The human species is a deeply social one. You exist, to be sure, in a world made of objects and devices and weather and tools, a very physical world. However in a very real sense, you exist primarily in a world made up of other people. To attain happiness, to achieve your goals, even just to stay alive, you depend on the people around you. All those people also exist in a world made up of each other, and of you.
As such, we all spend much of our lives influencing and being influenced by each other. Most of this influence is a good thing, we teach each other valuable lessons, cooperate on difficult tasks, band together for reasons personal, political and practical. Each one of us a link in the massive human social network. Each influencing the other beings we come into contact with. Evolution has selected us for these tasks. Both for being easily influenced, so that we can learn from and be helped by others, and for influencing others so that we can teach others and profit from cooperation.

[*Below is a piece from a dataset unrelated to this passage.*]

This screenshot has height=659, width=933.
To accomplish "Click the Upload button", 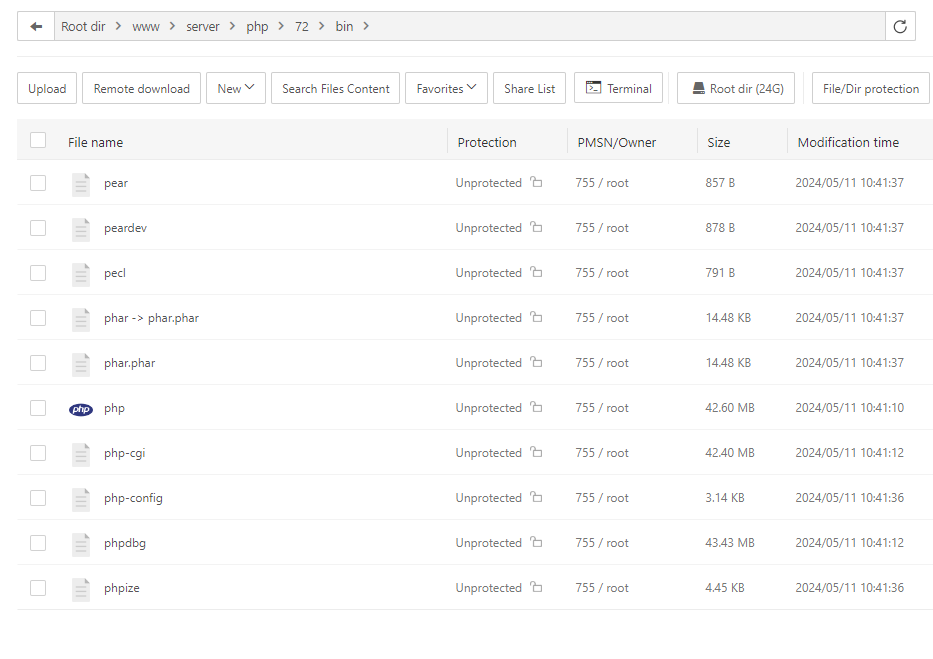I will point(47,89).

This month we’ll be talking about ways you can learn to more effectively influence others, hopefully for mutual beneficial gain.
People are deeply emotional beings, who do most of their thinking with their gut. Not in a literal sense, of course. The gut is good for digestion but doesn’t do any actual thinking at all. However the gut is also a metaphor for an emotional sizing up, a rough heuristic. Your emotions tell you though what can feel like your gut how you respond to a problem, a suggestion, a person, a sight, a sound, a taste, indeed just about anything. People trust their guts, and so they should. These emotional responses have evolved over millions of years, longer than we have been human, to rapidly assess and evaluate things and drive the actions of creatures large and small. Higher level conscious rational thought is much slower, and often even less reliable, certainly requires training and time and deep introspection to master.

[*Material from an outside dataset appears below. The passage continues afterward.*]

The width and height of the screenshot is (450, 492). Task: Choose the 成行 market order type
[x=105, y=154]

All of which means that if you wish to influence others, your appeals to them need to be directed towards the systems in their brain which they will actually use to judge whether or not to act on and be influenced by those appeals. You need to direct your attempts not at a person’s best interest, not at their calculating economic models, but at their gut. To influence another being you need to change the way they feel, not just explain their mis-logic or irrational steps. Indeed, trying to show how somebody is wrong will likely be counter-productive, it will make them feel defensive, get their gander up, fill them with negative emotions making them want to withdraw from you not advance towards your coalition.
As we’ve mentioned many times in the Transcendence Institute literature, human minds can be modeled very effectively as association machines. Your task isn’t to explain why your desired outcome is the most rational, or the most cost effective, or the most useful or even the most sane. It’s to associate your desired outcome with positive emotions which will make those you seek to influence feel good about that outcome, to want it with their guts. To make them feel good about you, personally to feel as though you are on their side, to want to please you because it will feel emotionally satisfying for them to do so.

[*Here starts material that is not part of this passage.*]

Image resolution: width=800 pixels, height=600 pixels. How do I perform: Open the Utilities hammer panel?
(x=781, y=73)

Next week we’ll discuss some ways to lead the emotions of the people you come into contact with. How to try to produce these positive emotional associations in their minds.
Despite all we have said above, human beings aren’t just emotional association devices. They also do have a thinking side, and once you have made them want to cooperate with you, you’ll likely need to give them reasons for doing so. Perhaps even logically convince them. In week three of this month we’ll talk a little about argumentation. An argument can only augment the emotional appeals and associations you’ll have already given to those you wish to cooperate with, those things which they will actually use to make up their minds. However, it can also provide a forum for presenting those subtle emotional appeals and certainly can sway a person who’s feeling equally good about two courses of action.
Finally, in the fourth week this month we’ll present a guided lucid dream in which you’ll practice these emotional skills and argumentation techniques, practising them to improve your abilities and further grow to understand them. In a gut-thinking sense, rather than a linguistic one.